In a paneled conference room, a dozen people are waiting, equally divided between table-sitting big wheels and wall-crawling minions. As Randy and Avi enter a great flurry of hand-shaking and card-presenting ensues, though most of the introductions zoom through Randy's short-term memory like a supersonic fighter blowing past shoddy Third World air defense systems. He is left only with a stack of business cards. He deals them out on his patch of table like a senescent codger playing Klondike on his meal tray. Avi, of course, knows all of these people already--seems to be on a first-name basis with most of them, knows their children's names and ages, their hobbies, their blood types, chronic medical conditions, what books they are reading, whose parties they have been going to. All of them are evidently delighted by this, and all of them, thank god, completely ignore Randy.
Of the half-dozen important people in the room, three are middle-aged Filipino men. One of these is a high-ranking official in the PTA. The second is the president of an upstart telecommunications company called FiliTel, which is trying to compete against the traditional monopoly. The third is the vice president of a company called 24 Jam that runs about half of the convenience stores in the Philippines, as well as quite a few in Malaysia. Randy has trouble telling these men apart, but by watching them converse with Avi, and by using inductive logic, he is soon able to match business card with face.
The other three are easy: two Americans and one Nipponese, and one of the Americans is a woman. She is wearing lavender pumps color-coordinated with a neat little skirt suit, and matching nails. She looks as if she might have stepped straight off the set of an infomercial for fake fingernails or home permanents. Her card identifies her as Mary Ann Carson, and claims that she is a V.P. with AVCLA, Asia Venture Capital Los Angeles, which Randy knows dimly as a Los Angeles-based firm that invests in Rapidly Developing Asian Economies. The American man is blond and has a hard-jawed quasi-military look about him. He seems alert, disciplined, impassive, which Charlene's crowd would interpret as hostility born of repression born of profound underlying mental disorder. He represents the Subic Bay Free Port. The Nipponese man is the executive vice president of a subsidiary of a ridiculously colossal consumer-electronics company. He is about six feet tall. He has a small body and a large head shaped like an upside-down Bosc pear, thick hair edged with gray, and wire-rimmed glasses. He smiles frequently, and projects the serene confidence of a man who has memorized a two-thousand-page encyclopedia of business etiquette.
Avi wastes little time in starting the videotape, which at the moment represents about seventy-five percent of Epiphyte Corp.'s assets.
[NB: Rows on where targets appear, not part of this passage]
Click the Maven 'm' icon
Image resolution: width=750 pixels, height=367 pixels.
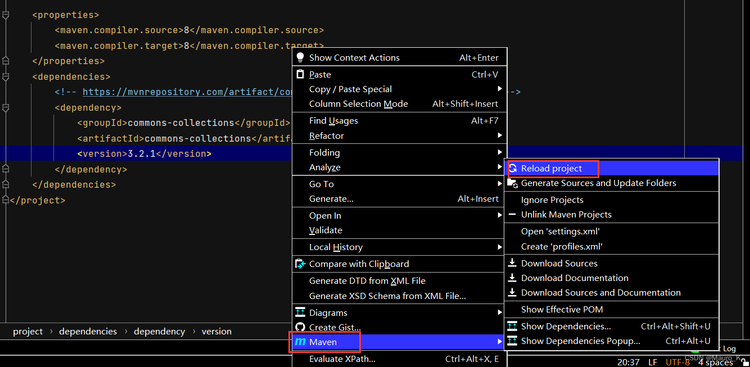point(300,342)
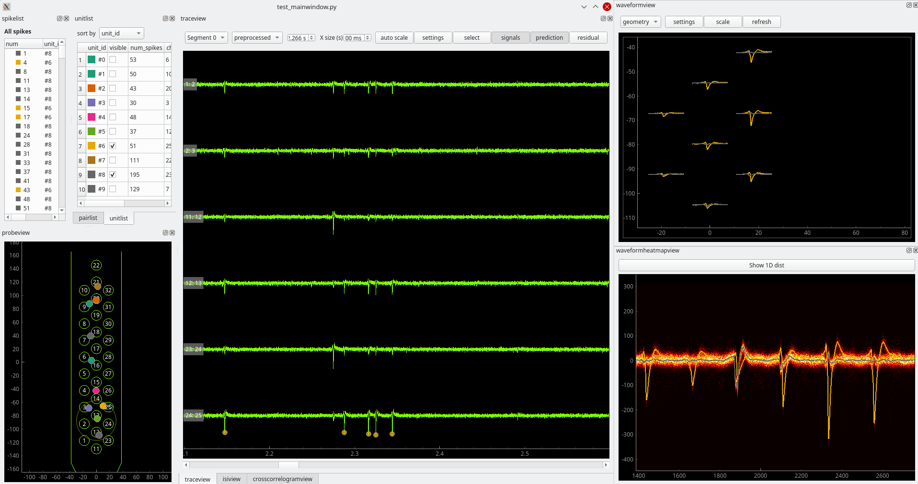Close the probeview panel with its X icon

172,233
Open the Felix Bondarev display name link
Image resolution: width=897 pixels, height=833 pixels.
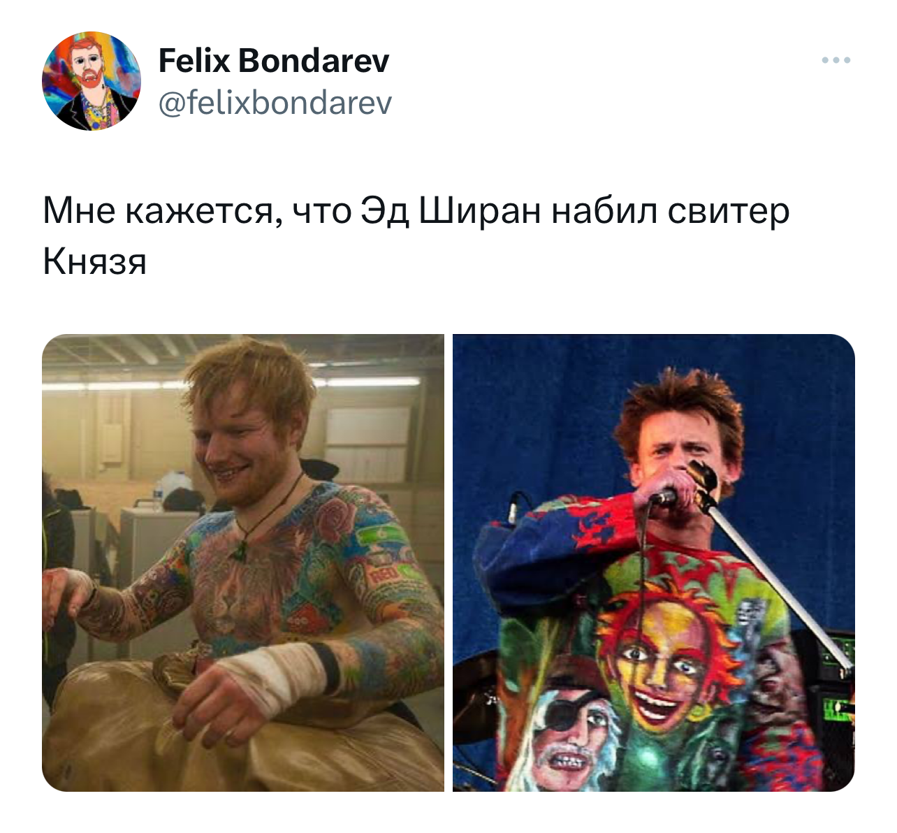[x=274, y=61]
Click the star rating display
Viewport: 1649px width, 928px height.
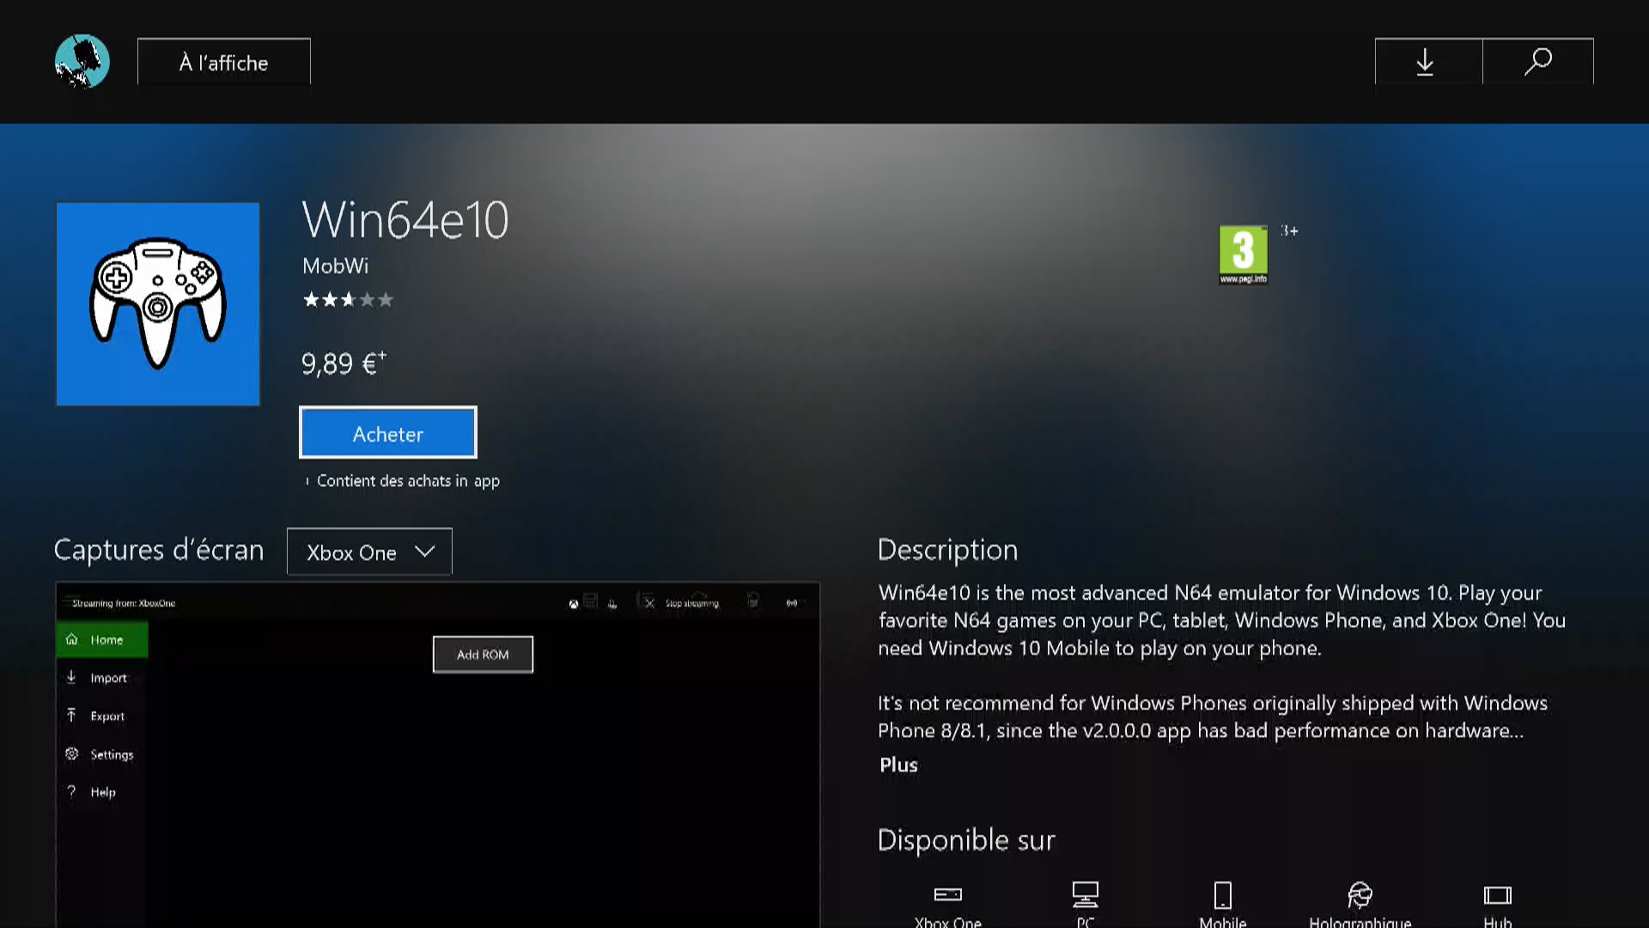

Avi had it produced by a hot multimedia startup in San Francisco, and the contract to produce it accounted for one hundred percent of the startup's revenue this year. "Pies crumble when you slice them too thin," Avi likes to say.
It starts with footage--pilfered from a forgotten made-for-TV movie--of a Spanish galleon making headway through heavy seas. Superimpose title: SOUTH CHINA SEA--A.D. 1699. The soundtrack has been beefed up and Dolbyized from its original monaural version. It is quite impressive.
("Half of the investors in AVCLA are into yachting," Avi explained.)
Cut to a shot (produced by the multimedia company, and seamlessly spliced in) of a mangy, exhausted lookout in a crow's nest, peering through a brass spyglass, hollering the Spanish equivalent of "Land ho!"
Cut to the galleon's captain, a rugged, bearded character, emerging from his cabin to stare with Keatsian wild surmise at the horizon. "Corregidor!" he exclaims.
Cut to a stone tower on the crown of a green tropical island, where a lookout is sighting the (digitally inserted) galleon on the horizon. The lookout cups his hands around his mouth and bellows, in Spanish, "It is the galleon! Light the signal fire!"
("The family of the guy who runs the PTA is really into local history," Avi said, "they run the Museum of the Philippines.")
With a lusty cheer, Spaniards (actually, Mexican-American actors) in conquistador helmets plunge firebrands into a huge pile of dry wood which evolves into a screaming pyramid of flame powerful enough to flash-roast an ox.
Cut to the battlements of Manila's Fort Santiago (foreground: carved styrofoam; background: digitally generated landscape), where another conquistador spies a light flaring up on the horizon. "Mira! El galleon!" he cries.